Significado. El alma que ha sido abatida por el enemigo y por su propia tristeza halla su descanso final no en circunstancias mejores, sino en Dios mismo como «el Dios de mi alegría y de mi gozo». El gozo del creyente reformado no es un sentimiento autogenerado, sino la respuesta del corazón redimido a la presencia del Dios soberano.

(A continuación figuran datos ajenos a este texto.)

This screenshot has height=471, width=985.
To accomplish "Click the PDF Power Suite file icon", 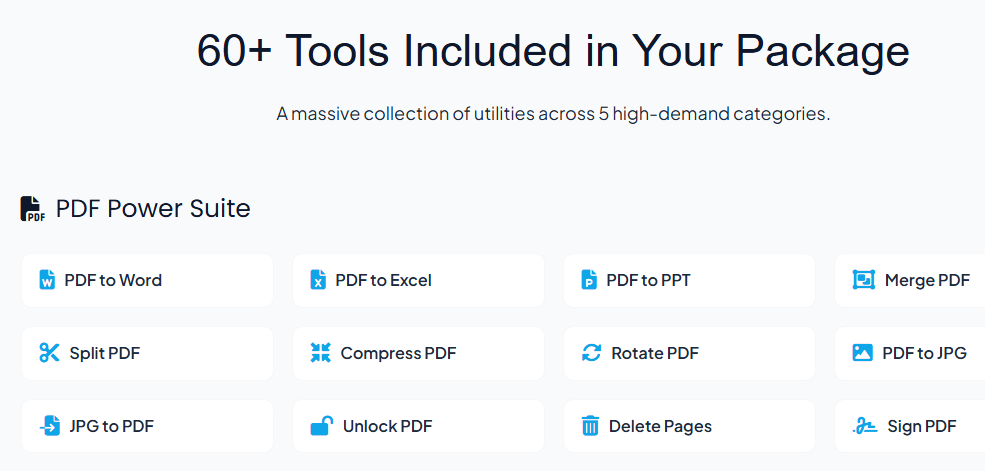I will click(33, 209).
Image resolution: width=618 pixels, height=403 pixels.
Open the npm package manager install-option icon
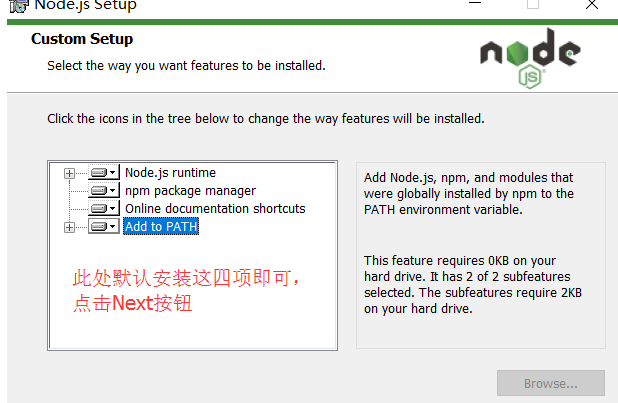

Contexto. El Salmo 43 forma una unidad con el 42; juntos componen un solo lamento atribuido a los hijos de Coré, levitas encargados del canto en el santuario. El salmista, lejos del altar y rodeado de una «gente impía» (v. 1), suspira por volver a la presencia de Dios. Compuesto probablemente en tiempos de exilio o destierro forzoso, expresa la añoranza de un adorador apartado de la casa de Dios, que confía en ser conducido de regreso por la luz y la verdad divinas (v. 3).

Explicación. «Entraré al altar de Dios» señala el clímax del salmo: el destino de la peregrinación del alma es el lugar del sacrificio, donde se reconcilia el pecador con el Dios santo. El término hebreo para «alegría» (simjat) se intensifica con «gozo» (gil), expresando una plenitud desbordante. Es notable que Dios no es solo el objeto del gozo, sino su misma fuente y esencia: «Dios de mi alegría». Desde una lectura reformada, esto afirma que el fin último del hombre, según el Catecismo de Westminster, es glorificar a Dios y gozar de Él para siempre. La mención del «arpa» recuerda que la alabanza es la respuesta debida de la criatura redimida. El altar, además, prefigura a Cristo, sacrificio definitivo por el cual tenemos acceso seguro al Padre.

Referencias relacionadas. El gozo en Dios como fin supremo resuena en el Salmo 16:11 («delicias a tu diestra para siempre») y en Habacuc 3:18 («me alegraré en el Dios de mi salvación»). El altar como acceso a Dios halla cumplimiento en Hebreos 10:19-22, donde entramos al lugar santísimo por la sangre de Cristo. Filipenses 4:4 ordena: «Regocijaos en el Señor siempre», mostrando que este gozo es mandato y privilegio del creyente.

Aplicación práctica. Cuando el alma se siente abatida y lejos de la comunión que anhela, la respuesta no es buscar consuelos pasajeros, sino dirigir el corazón al único en quien reside el gozo verdadero. La adoración congregacional, el sacramento y la Palabra son los medios de gracia por los cuales somos conducidos de nuevo «al altar». Aun en el destierro espiritual, podemos afirmar por fe que Dios sigue siendo nuestra alegría suprema, pues su soberanía garantiza el regreso del peregrino.

Para reflexionar. ¿Buscas tu gozo en las dádivas de Dios o en Dios mismo como el dador de toda alegría?